*** DATASET ENTRIES Section Begins ***

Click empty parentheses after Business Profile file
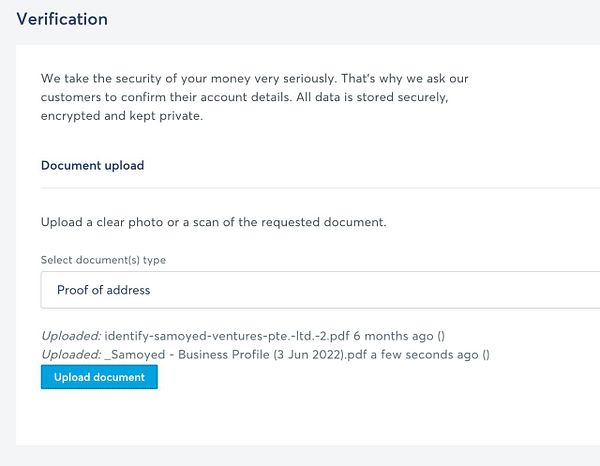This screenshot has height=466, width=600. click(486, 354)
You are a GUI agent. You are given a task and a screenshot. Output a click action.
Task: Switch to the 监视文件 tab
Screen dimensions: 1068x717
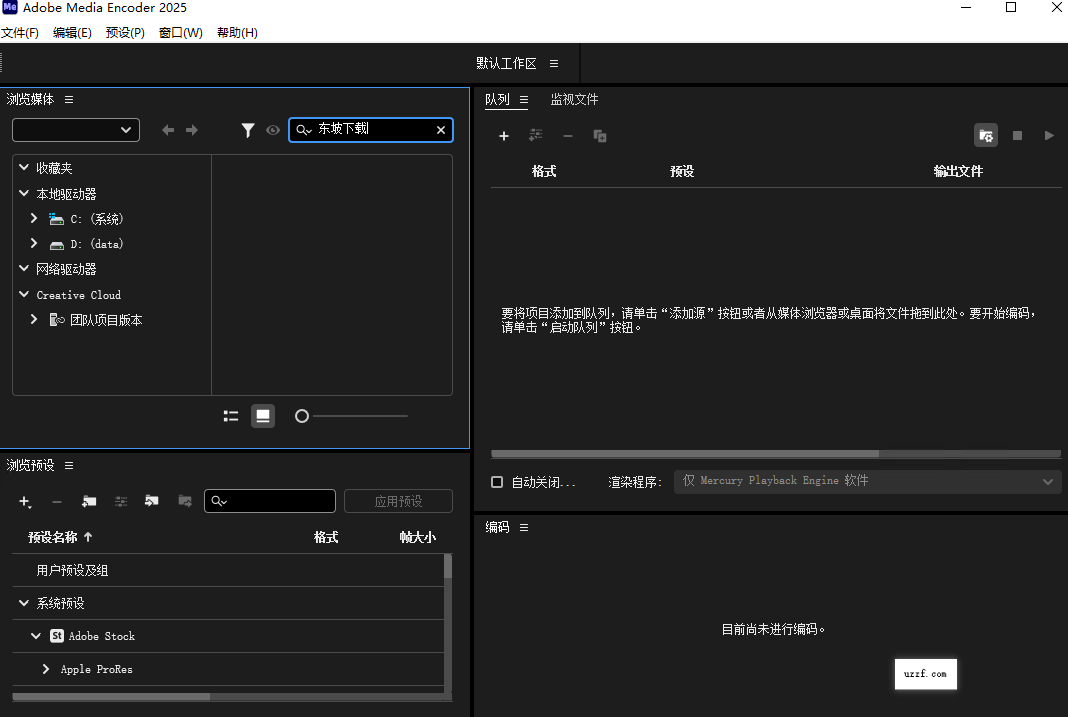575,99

*** DATASET ENTRIES Section Ends ***

WORK TO COMPLETE: Copy nothing but the lines from the line that contains "You are a GUI" through the end of the listing, exactly, and keep pictures out of it.

EXERCISE ANSWER:
You are a GUI agent. You are given a task and a screenshot. Output a click action.
Task: Switch to the 监视文件 tab
Screen dimensions: 1068x717
575,99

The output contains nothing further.